A experiência trabalhando para um dos maiores banqueiros do nosso tempo mudou a cabeça do ex-analista da Merrill Lynch, que conheceu o ‘seu José’ porque o banqueiro era um grande acionista da Aracruz, empresa que Thomas cobria.
Há dois anos, Thomas se juntou à One Partners, a boutique de Bernardo Parnes e Sergio Penchas que une M&A, wealth management e gestão de recursos, e lançou o Atlas One FIA, um fundo long only hoje com pouco mais de R$ 100 milhões.
O Atlas ainda é pequeno na captação, mas o track record de Thomas ao longo da última década sugere que é apenas uma questão de tempo: sua performance foi de 305% contra 72% do índice Bovespa e 128% do IBX-500.
A equipe também tem punch. O co-gestor do fundo, Subho Daripa, foi um dos fundadores da Moat Capital, trabalhou na Petra — a empresa de petróleo e gás de Roberto Viana — e cobriu commodities, utilities e infraestrutura em diversos bancos de investimento. Ricardo Penna Franca, David Khattar e Marcelo Azevedo trabalharam com Thomas na Gávea, onde foram ‘comprados’ pelo JP Morgan antes de montar o Atlas. Felipe Santos, que também trabalhou no banco, cobre petróleo, energia e infraestrutura.

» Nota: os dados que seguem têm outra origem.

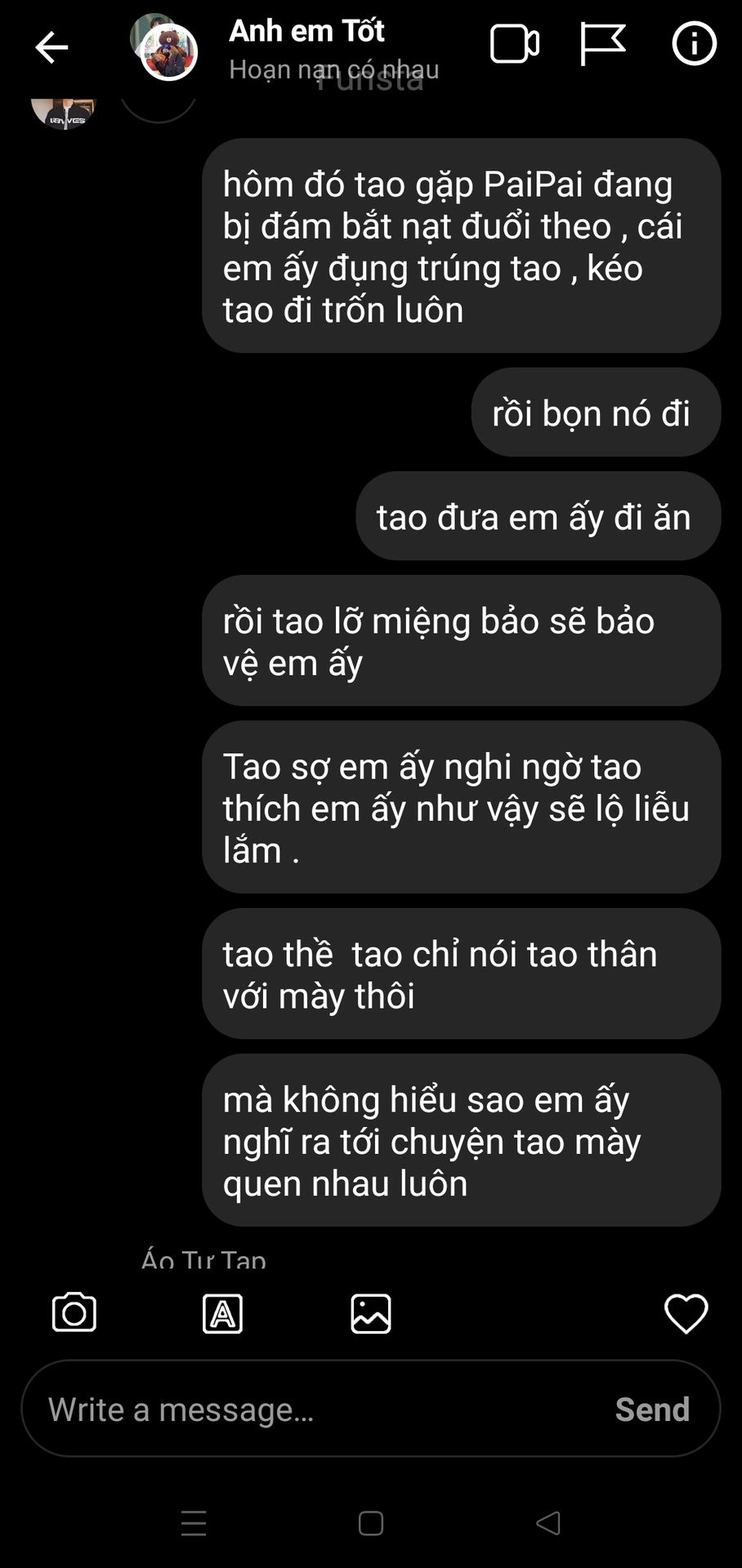Tap the flag icon in header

O fundo — disponível em plataformas como BTG Digital, Bradesco, Órama, Pi, Guide e Ativa — tipicamente tem cerca de 20 empresas investidas, mas metade da exposição está nas cinco maiores posições: Petrobras, Magazine Luiza, B3, IRB e Banco do Brasil.

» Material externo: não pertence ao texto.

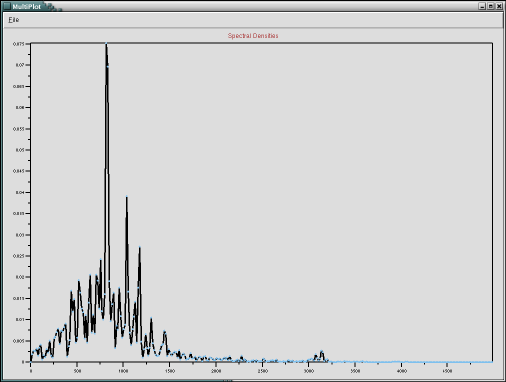506x382 pixels.
Task: Click the flat blue tail of the curve near 3500
Action: point(355,362)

Para tirar a intuição do processo de stockpicking, o Atlas desenvolveu uma ferramenta proprietária que digitalizou todo o seu processo de investimento.
Para cada empresa analisada, o time responde a mais de 200 perguntas para metrificar itens como governança, gestão, bem como a previsibilidade, resiliência e vantagens competitivas do modelo de negócio. O processo produz uma taxa interna de retorno (TIR) esperada para aquele investimento, que a equipe depois ajustada pelo risco relativo da empresa. A carteira reflete a melhor combinação entre a convicção sobre essas TIRs e a assimetria de preço.

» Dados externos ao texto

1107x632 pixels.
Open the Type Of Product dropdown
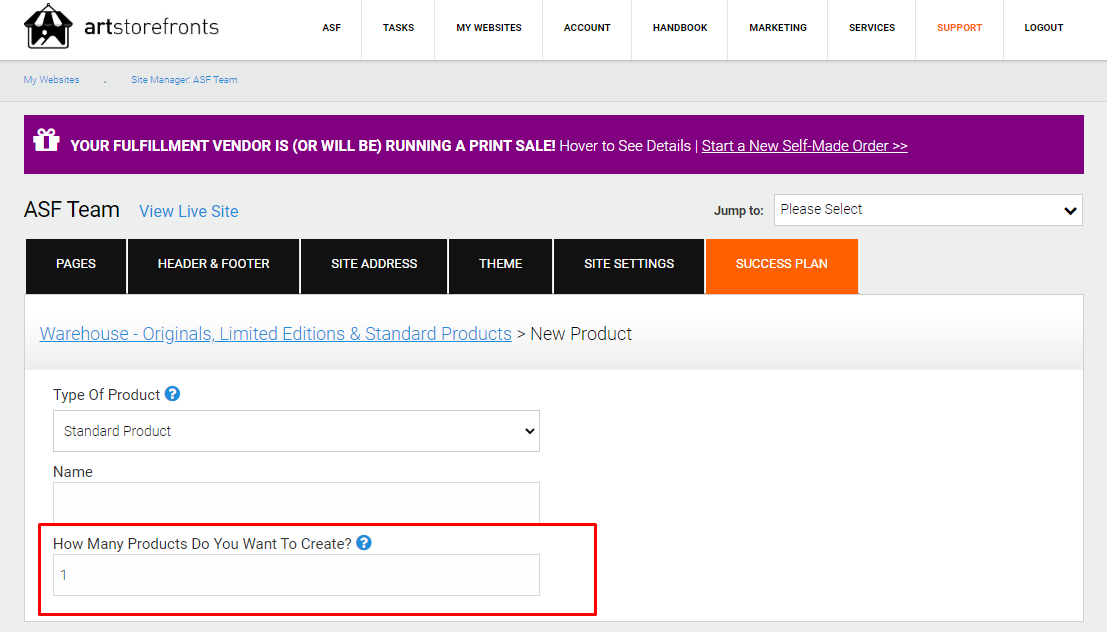click(x=297, y=431)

Abaixo, os melhores trechos da conversa de Thomas e equipe com o Brazil Journal na última terça-feira.
A Petrobras é a maior posição de vocês hoje. Qual a tese?
O petróleo está muito mais perto do low do que do high – o Brent está próximo de US$ 60 por barril – e, mesmo nesse preço, a Petrobras vai gerar US$ 20 bi, US$ 25 bi de caixa.
Nos últimos anos a Petrobras investiu muito em capacidade, colocou muitas plataformas e agora está num período de aumento de produção com geração de fluxo de caixa e capex baixo. A gente deve ver uma situação de troca de dívida para equity nos próximo dois, três anos – e provavelmente até além disso, porque a empresa tem muita reserva e muito recurso disponível para continuar crescendo sem precisar investir muito.
Mas como vocês avaliam o risco político? Não há risco de as políticas colocadas em prática pela gestão Castello Branco mudarem se, eventualmente, outro presidente assumir?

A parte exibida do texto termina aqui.